Matt Miller, President & CEO of AICP, and Greg Wright, SVP Brand & Media at ANA, opened the day by framing the stakes: the old transactional model is giving way to something more strategic, more collaborative, and ultimately more powerful for everyone involved.
Elizabeth Talerman, a renowned marketing consultant who with The Nucleus Group, conducted the study Craft & Commerce: Opportunities for Marketing in the Motion Image for AICP. Her sessions relayed some of the key findings, including that brands and production partners that build direct collaboration models, bypassing traditional methods, are finding they can protect the integrity of their storytelling while unlocking real operational value.

In the session “In Good Hands: Allstate’s Approach to Working Directly with Creators,” the creatives from Allstate’s in-house agency and their production/post partners brought “Action Hero” to life. David Hernandez, Chief Creative Officer at Allstate, and Sarah Lewis, Senior Marketing Manager, Allstate, along with Craig Duncan, President/Managing Director of Cutters Studios; Luke Ricci, President of RSA Films; and Vince Lawrence, Founder, Slang Music, walked attendees through the spot’s creation and the collaborative approach. Directed by RSA’s Jake Scott, the ad is part of the long-running “Mayhem” campaign.

Stellantis offered another model worth studying in its session “Stellantis: Decoupling Best Practices.” Cornel Charles of Stellantis and Tim Case of Supply & Demand, is a session moderated by Jillian Gibbs of APR, described how Stellantis began decoupling portions of its production process a decade ago, working with a rotating roster of production companies to achieve faster turnarounds and greater transparency.

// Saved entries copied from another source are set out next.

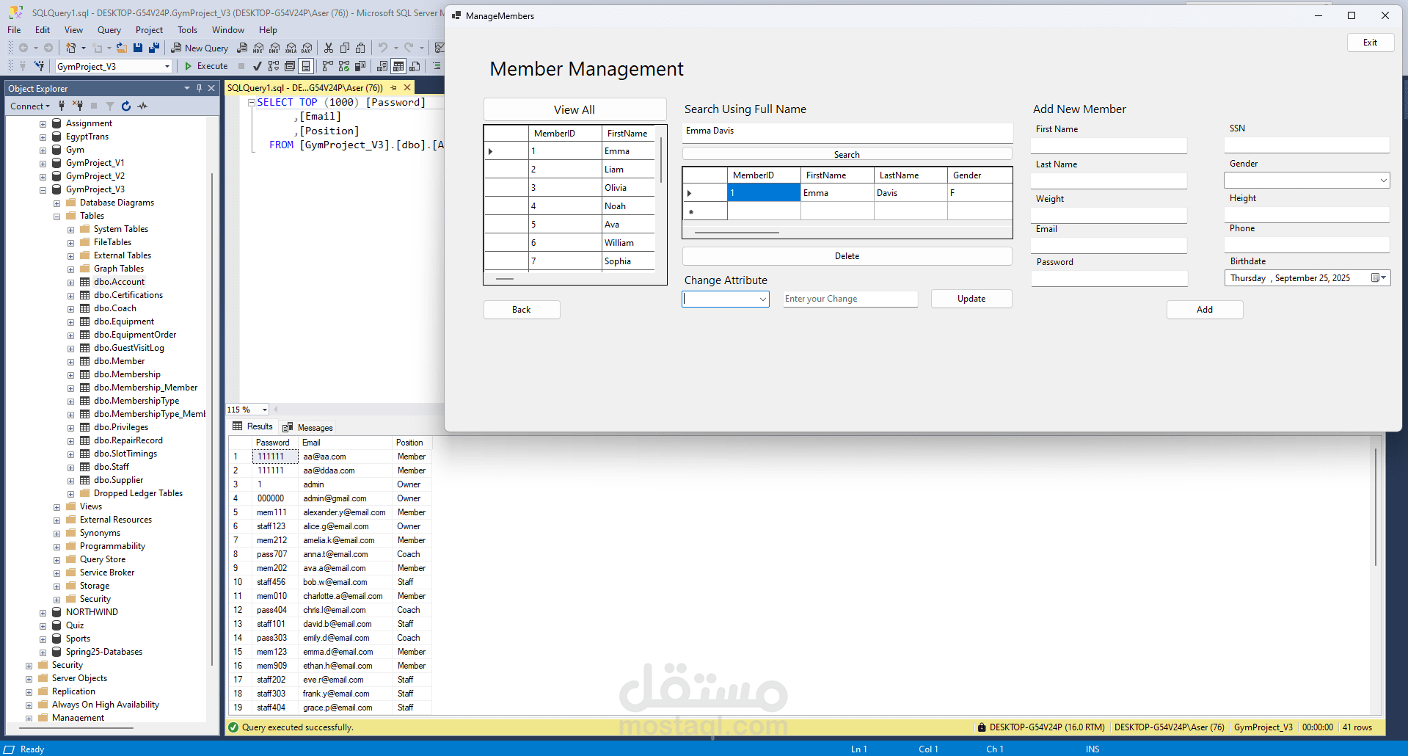This screenshot has height=756, width=1408.
Task: Click the Parse checkmark icon
Action: click(x=257, y=66)
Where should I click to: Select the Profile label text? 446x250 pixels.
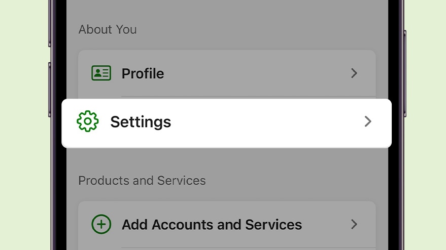[143, 74]
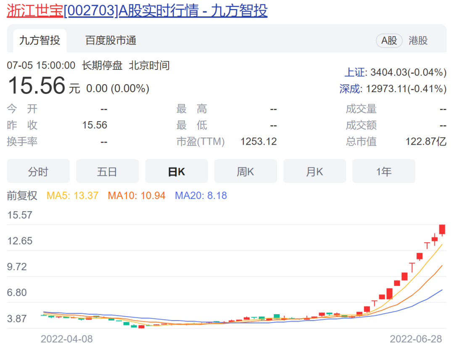Click the yellow MA5 indicator label
The image size is (454, 347).
(x=72, y=196)
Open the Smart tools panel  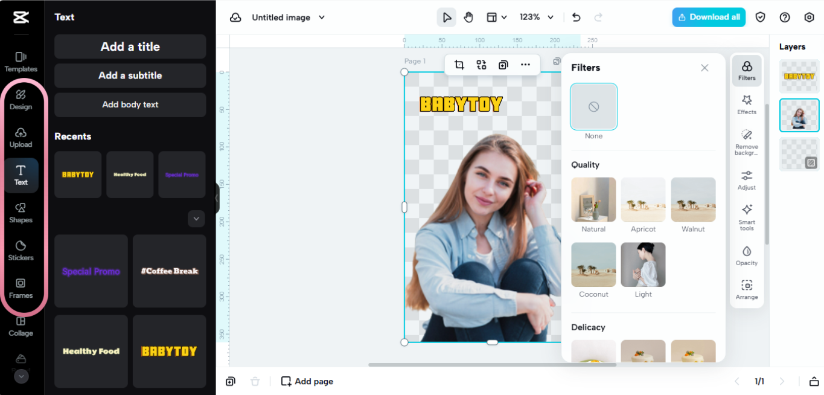click(x=747, y=217)
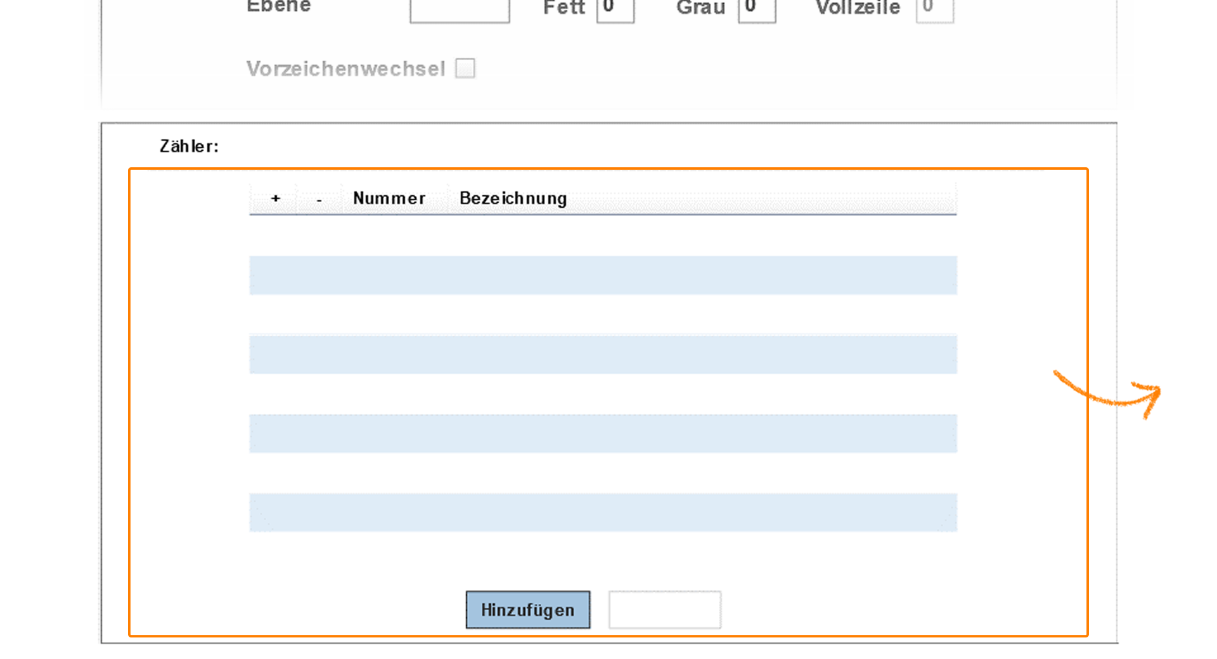Select the first blue row in Zähler table

click(602, 275)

What started as an experiment has since become an evergreen program, and a blueprint for brands willing to think differently about supplier relationships.

A panel entitled “Designing the Agile Ecosystem: Flexibility, Control and the Hybrid Model,” moderated by ANA’s Greg Wright explored the architecture of what many are calling the hybrid model: a flexible production ecosystem in which brands toggle between traditional agency support, direct-to-production partnerships, and in-house capabilities based on the brief at hand. Leila Gage of Amazon, Todd Miller of Experian, and Abbey Scott of Wolverine Worldwide each brought distinct perspectives on how to build internal structures that support this kind of optionality and how to take meaningful ownership of production data and assets in the process.
The afternoon ended with a look at some of the legal issues that arise when working directly with marketers. In “Down to Business: Avoiding the Legal Pitfalls of Modern Production, Attorneys Jeffrey Greenbaum of Frankfurt Kurnit Klein & Selz and Roberta Wolff offered a candid look at the most common legal pitfalls in direct production partnerships, from business affairs friction points to the contractual frameworks that protect creative output. Agility, they made clear, is only an asset when it's legally sound.
Video of the presentations will be available to view on aicp.com in the coming weeks.